I believe the upgrades were done in stages. The Swedish units, like most European NPPs, run on annual cycles, so they do an outage over 20 to 30 days for refueling and repair. They try to minimize downtime. They would have to replace a generator, then turbines, and various other systems, such as instrumentation and control. I&C has changed dramatically during the last 4 decades, since some of these plants started.

mheslep
I was working the Barsebaek plant and was witness to an anti-nuke demonstration in the city of Malmo, Sweden. I asked a protester "Where will you get your electricity?" She answered "Oh, those are NUCLEAR PLANTS not ELECTRIC PLANTS!" So it goes...

russ_watters and mfb
Staff Emeritus
I was working the Barsebaek plant and was witness to an anti-nuke demonstration in the city of Malmo, Sweden. I asked a protester "Where will you get your electricity?" She answered "Oh, those are NUCLEAR PLANTS not ELECTRIC PLANTS!" So it goes...
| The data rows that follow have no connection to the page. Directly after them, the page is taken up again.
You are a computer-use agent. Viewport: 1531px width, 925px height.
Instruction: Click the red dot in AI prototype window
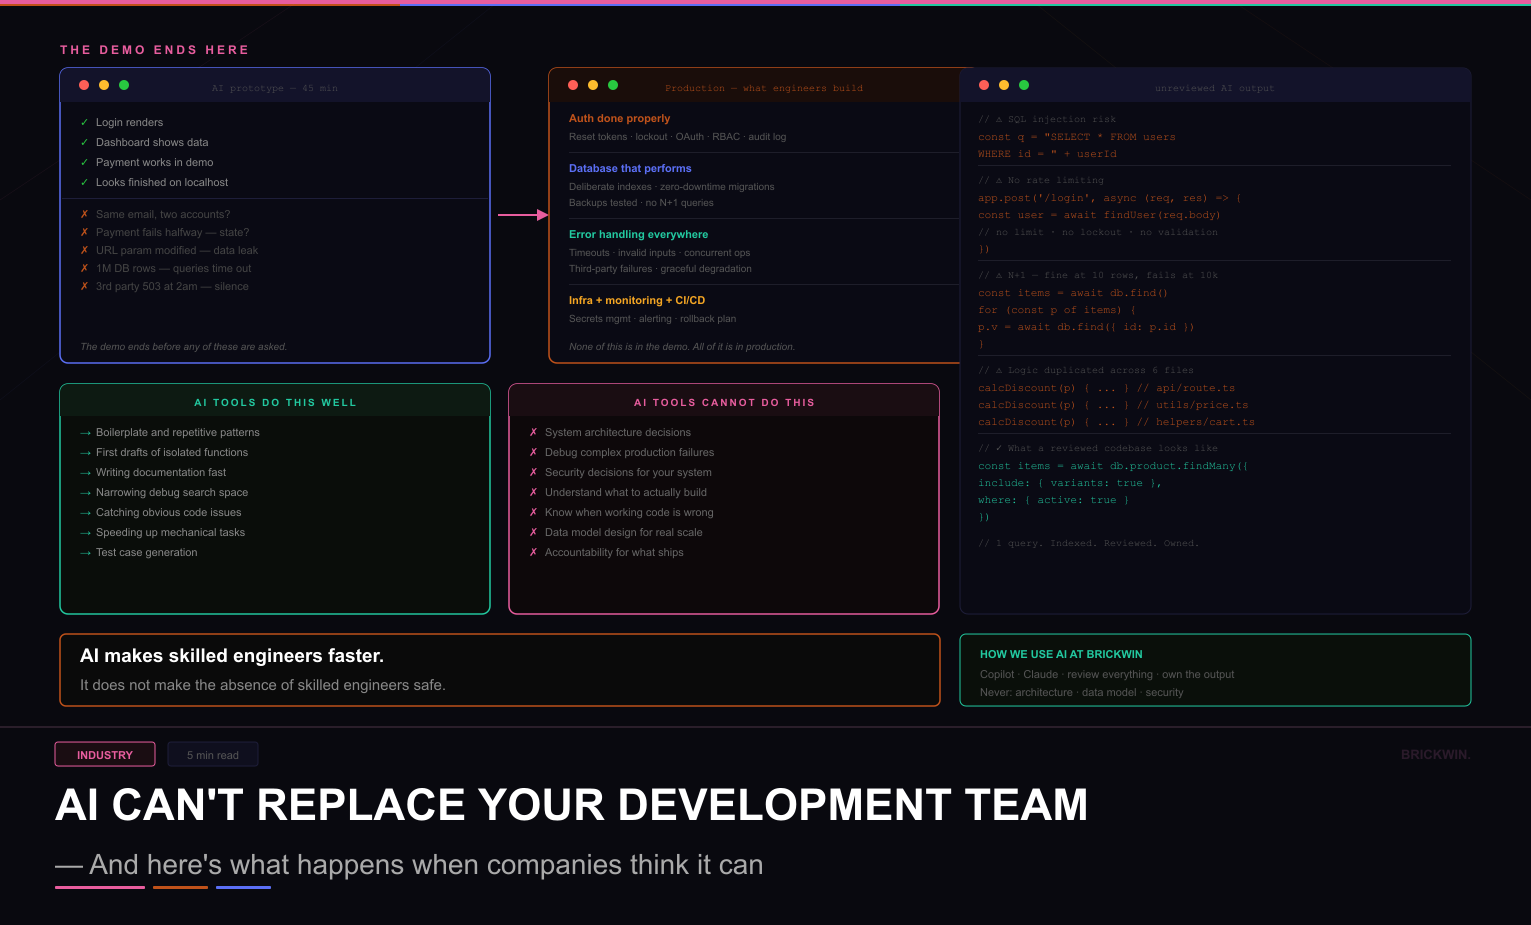click(84, 86)
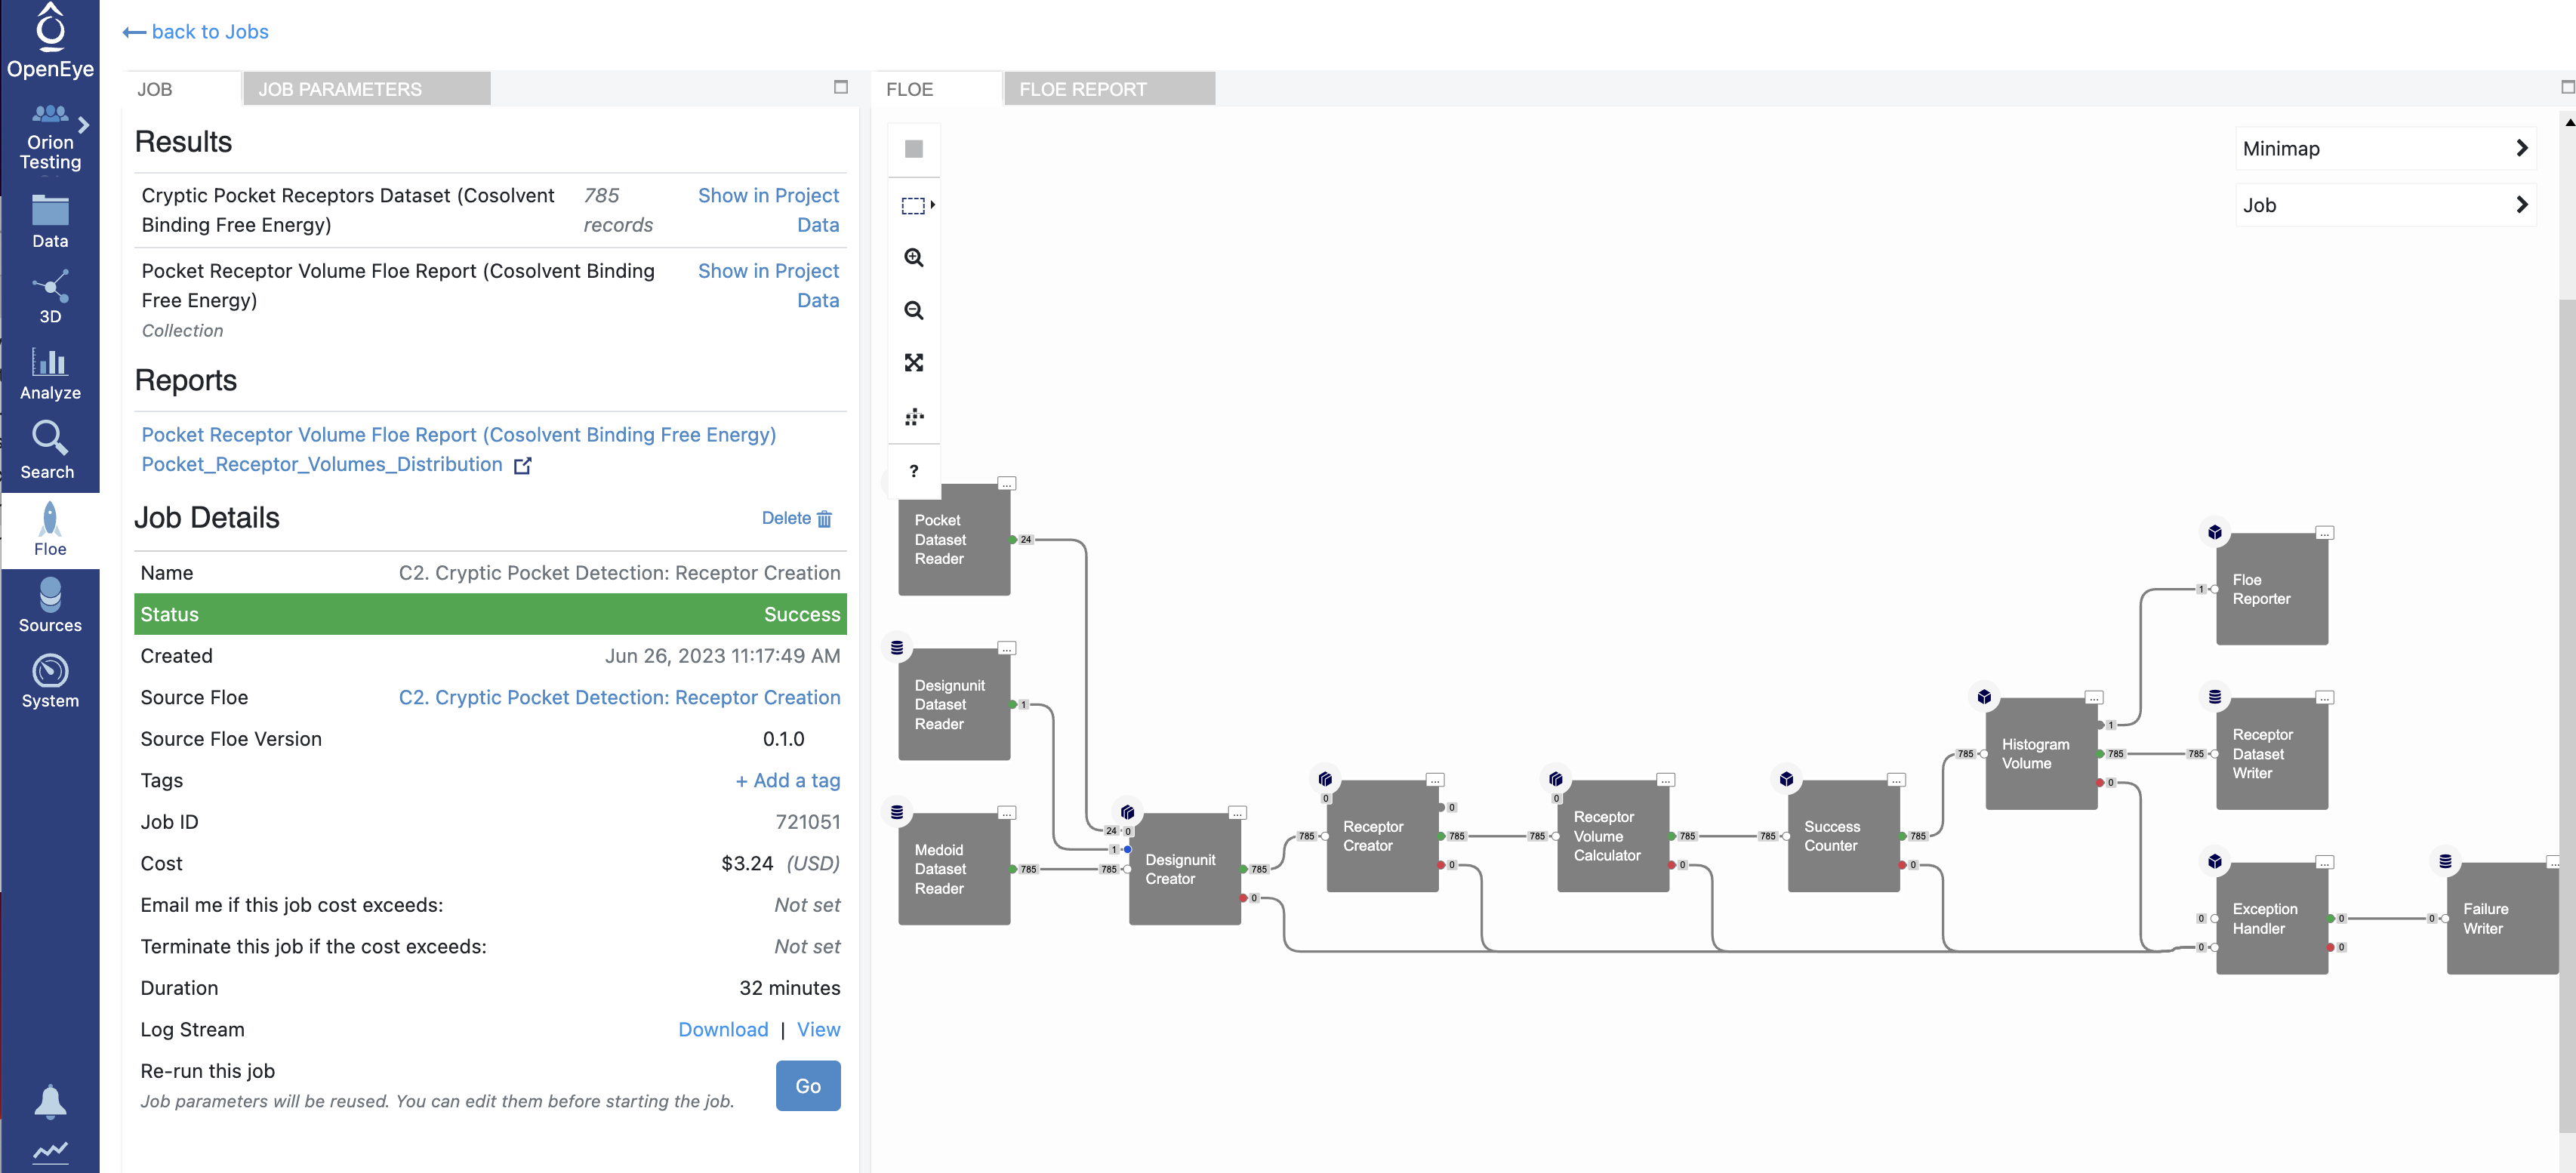This screenshot has width=2576, height=1173.
Task: Switch to the Floe Report tab
Action: point(1082,89)
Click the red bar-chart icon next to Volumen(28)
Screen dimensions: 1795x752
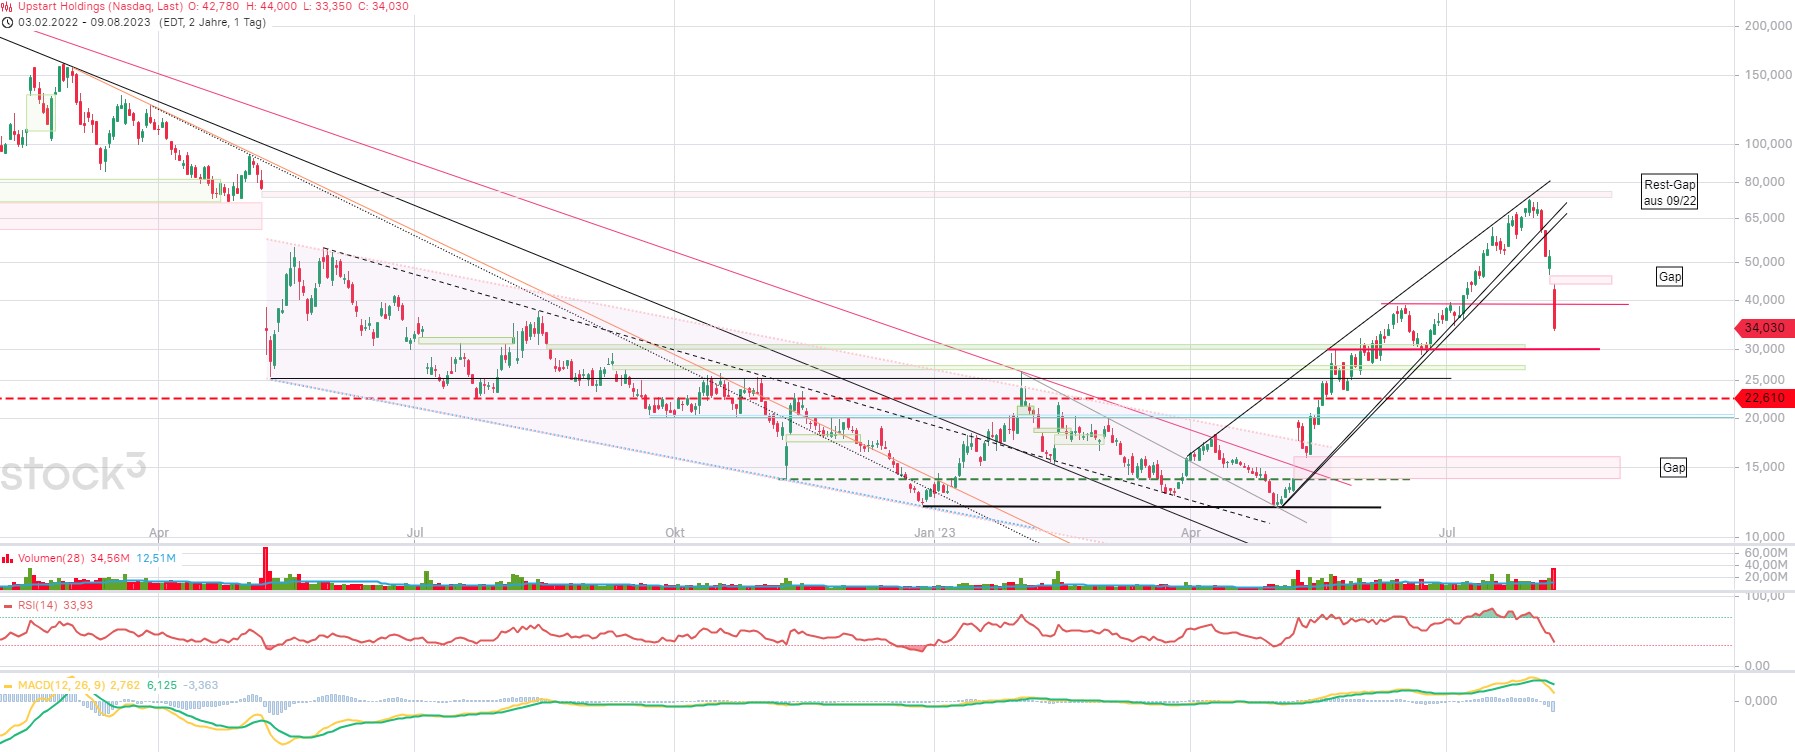pyautogui.click(x=8, y=558)
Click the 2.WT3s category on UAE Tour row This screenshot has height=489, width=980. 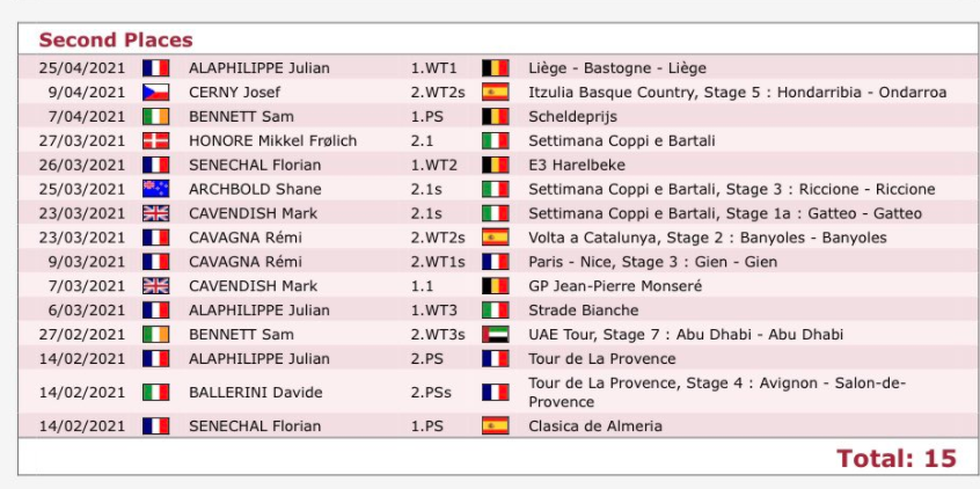click(438, 335)
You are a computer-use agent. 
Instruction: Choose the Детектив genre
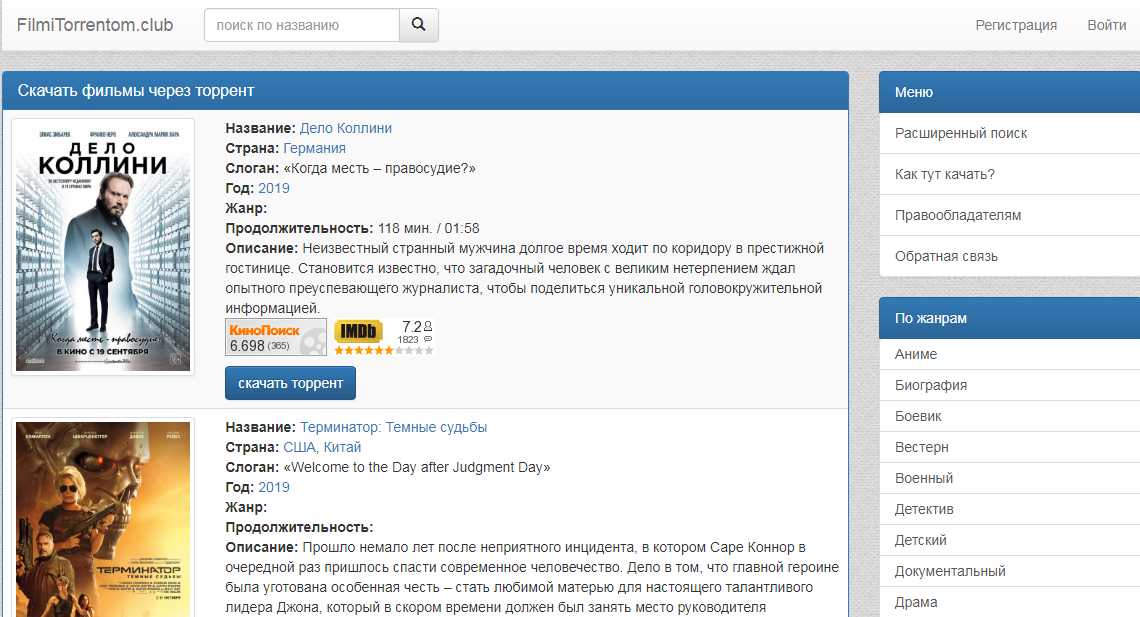tap(924, 509)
Funny story. But the protesting woman might have read the articles (I think in Ny Teknik or Dagens Industri) that accused the Swedish Government (under the direction of Hans Blix) of trying to covertly manufacture atomic bombs using the heavy water nuclear power plant at Marviken https://sv.wikipedia.org/wiki/Marviken#K.C3.A4rnkraftverket . To people who believed the accusation, "Nuke Plant" rather than "Power Plant" would have been the appropriate label. The Marviken heavy water BWR was abandoned before completion when analysis found that the void reactivity coefficient was positive in certain circumstances.